## [Task goal]
Could you rewrite all of the data below, putting "Where do I click to" wherever "Where should I click to" appears and leaving everything else untouched?

## [Source data]
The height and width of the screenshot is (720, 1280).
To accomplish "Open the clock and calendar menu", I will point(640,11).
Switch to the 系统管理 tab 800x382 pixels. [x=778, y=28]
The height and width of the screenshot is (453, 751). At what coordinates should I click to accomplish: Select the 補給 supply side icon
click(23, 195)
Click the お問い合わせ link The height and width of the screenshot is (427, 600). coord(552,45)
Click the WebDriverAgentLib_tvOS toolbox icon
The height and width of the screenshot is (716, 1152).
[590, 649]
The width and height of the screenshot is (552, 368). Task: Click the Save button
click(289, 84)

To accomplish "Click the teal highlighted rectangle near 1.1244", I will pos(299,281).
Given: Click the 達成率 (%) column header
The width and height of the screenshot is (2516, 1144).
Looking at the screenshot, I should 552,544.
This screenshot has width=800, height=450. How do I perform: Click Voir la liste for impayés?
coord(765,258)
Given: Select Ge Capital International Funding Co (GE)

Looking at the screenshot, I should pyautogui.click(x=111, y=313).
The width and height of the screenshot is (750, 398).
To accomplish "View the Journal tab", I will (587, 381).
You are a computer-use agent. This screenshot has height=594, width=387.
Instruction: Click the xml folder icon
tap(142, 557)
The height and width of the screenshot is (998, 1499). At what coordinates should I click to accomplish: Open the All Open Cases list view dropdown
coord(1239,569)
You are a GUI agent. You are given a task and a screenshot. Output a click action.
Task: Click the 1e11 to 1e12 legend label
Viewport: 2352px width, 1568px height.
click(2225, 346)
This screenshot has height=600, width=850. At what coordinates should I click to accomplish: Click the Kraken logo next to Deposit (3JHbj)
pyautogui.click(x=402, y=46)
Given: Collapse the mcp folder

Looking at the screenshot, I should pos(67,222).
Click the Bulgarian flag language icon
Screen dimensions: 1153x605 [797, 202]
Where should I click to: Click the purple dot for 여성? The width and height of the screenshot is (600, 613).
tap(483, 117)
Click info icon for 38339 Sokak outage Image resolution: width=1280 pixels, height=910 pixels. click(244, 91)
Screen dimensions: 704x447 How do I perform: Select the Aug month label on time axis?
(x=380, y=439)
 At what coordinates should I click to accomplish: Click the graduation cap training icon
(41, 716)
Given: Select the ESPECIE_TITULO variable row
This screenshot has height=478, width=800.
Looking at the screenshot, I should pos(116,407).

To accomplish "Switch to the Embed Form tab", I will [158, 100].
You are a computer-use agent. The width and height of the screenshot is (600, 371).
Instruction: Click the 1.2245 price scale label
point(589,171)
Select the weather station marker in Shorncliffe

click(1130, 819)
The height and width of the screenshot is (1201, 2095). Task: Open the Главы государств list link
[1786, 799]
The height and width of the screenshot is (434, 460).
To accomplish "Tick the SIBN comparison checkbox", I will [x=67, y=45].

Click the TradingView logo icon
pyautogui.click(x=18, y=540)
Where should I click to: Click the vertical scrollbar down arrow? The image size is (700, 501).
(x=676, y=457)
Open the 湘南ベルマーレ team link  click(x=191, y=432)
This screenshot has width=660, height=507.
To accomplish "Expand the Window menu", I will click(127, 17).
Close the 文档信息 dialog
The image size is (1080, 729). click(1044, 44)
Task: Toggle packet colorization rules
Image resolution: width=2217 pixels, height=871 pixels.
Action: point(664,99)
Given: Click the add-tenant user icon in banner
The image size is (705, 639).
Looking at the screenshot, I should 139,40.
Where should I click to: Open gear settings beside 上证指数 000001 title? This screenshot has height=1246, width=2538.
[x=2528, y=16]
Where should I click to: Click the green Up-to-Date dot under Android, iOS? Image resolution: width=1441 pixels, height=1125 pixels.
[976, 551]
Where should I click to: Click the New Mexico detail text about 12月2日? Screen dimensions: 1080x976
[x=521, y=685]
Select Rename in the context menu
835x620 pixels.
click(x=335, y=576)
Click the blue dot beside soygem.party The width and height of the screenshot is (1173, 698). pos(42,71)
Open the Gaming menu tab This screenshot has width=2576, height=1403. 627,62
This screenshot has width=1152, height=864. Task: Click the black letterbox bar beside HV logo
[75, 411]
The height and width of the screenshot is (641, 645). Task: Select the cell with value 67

## [Answer for the task]
The height and width of the screenshot is (720, 1280).
To accomplish "Open the clock and calendar menu", I will point(640,11).
Switch to the 系统管理 tab 800x382 pixels. [x=778, y=28]
The height and width of the screenshot is (453, 751). At what coordinates should I click to accomplish: Select the 補給 supply side icon
click(23, 195)
Click the お問い合わせ link The height and width of the screenshot is (427, 600). coord(552,45)
Click the WebDriverAgentLib_tvOS toolbox icon
The height and width of the screenshot is (716, 1152).
[590, 649]
The width and height of the screenshot is (552, 368). Task: Click the Save button
click(289, 84)

To accomplish "Click the teal highlighted rectangle near 1.1244", I will pos(299,281).
Given: Click the 達成率 (%) column header
The width and height of the screenshot is (2516, 1144).
Looking at the screenshot, I should 552,544.
This screenshot has width=800, height=450. How do I perform: Click Voir la liste for impayés?
coord(765,258)
Given: Select Ge Capital International Funding Co (GE)

Looking at the screenshot, I should pyautogui.click(x=111, y=313).
The width and height of the screenshot is (750, 398).
To accomplish "View the Journal tab", I will (587, 381).
You are a computer-use agent. This screenshot has height=594, width=387.
Instruction: Click the xml folder icon
tap(142, 557)
The height and width of the screenshot is (998, 1499). At what coordinates should I click to accomplish: Open the All Open Cases list view dropdown
coord(1239,569)
You are a GUI agent. You are given a task and a screenshot. Output a click action.
Task: Click the 1e11 to 1e12 legend label
Viewport: 2352px width, 1568px height.
click(2225, 346)
This screenshot has height=600, width=850. At what coordinates should I click to accomplish: Click the Kraken logo next to Deposit (3JHbj)
pyautogui.click(x=402, y=46)
Given: Collapse the mcp folder

Looking at the screenshot, I should pos(67,222).
Click the Bulgarian flag language icon
Screen dimensions: 1153x605 [797, 202]
Where do I click to: Click the purple dot for 여성? The width and height of the screenshot is (600, 613).
tap(483, 117)
Click info icon for 38339 Sokak outage Image resolution: width=1280 pixels, height=910 pixels. click(244, 91)
Screen dimensions: 704x447 How do I perform: Select the Aug month label on time axis?
(x=380, y=439)
 At what coordinates should I click to accomplish: Click the graduation cap training icon
(41, 716)
Given: Select the ESPECIE_TITULO variable row
This screenshot has height=478, width=800.
Looking at the screenshot, I should pos(116,407).

To accomplish "Switch to the Embed Form tab", I will [158, 100].
You are a computer-use agent. The width and height of the screenshot is (600, 371).
Instruction: Click the 1.2245 price scale label
point(589,171)
Select the weather station marker in Shorncliffe

click(1130, 819)
The height and width of the screenshot is (1201, 2095). Task: Open the Главы государств list link
[1786, 799]
The height and width of the screenshot is (434, 460).
To accomplish "Tick the SIBN comparison checkbox", I will [x=67, y=45].

Click the TradingView logo icon
pyautogui.click(x=18, y=540)
Where do I click to: Click the vertical scrollbar down arrow? The image size is (700, 501).
(x=676, y=457)
Open the 湘南ベルマーレ team link  click(x=191, y=432)
This screenshot has width=660, height=507.
To accomplish "Expand the Window menu", I will click(127, 17).
Close the 文档信息 dialog
The image size is (1080, 729). click(1044, 44)
Task: Toggle packet colorization rules
Image resolution: width=2217 pixels, height=871 pixels.
Action: point(664,99)
Given: Click the add-tenant user icon in banner
The image size is (705, 639).
Looking at the screenshot, I should 139,40.
Where do I click to: Open gear settings beside 上证指数 000001 title? This screenshot has height=1246, width=2538.
[x=2528, y=16]
Where do I click to: Click the green Up-to-Date dot under Android, iOS? Image resolution: width=1441 pixels, height=1125 pixels.
[976, 551]
Where do I click to: Click the New Mexico detail text about 12月2日? Screen dimensions: 1080x976
[x=521, y=685]
Select Rename in the context menu
835x620 pixels.
click(x=335, y=576)
Click the blue dot beside soygem.party The width and height of the screenshot is (1173, 698). pos(42,71)
Open the Gaming menu tab This screenshot has width=2576, height=1403. 627,62
This screenshot has width=1152, height=864. Task: Click the black letterbox bar beside HV logo
[75, 411]
The height and width of the screenshot is (641, 645). Task: Select the cell with value 67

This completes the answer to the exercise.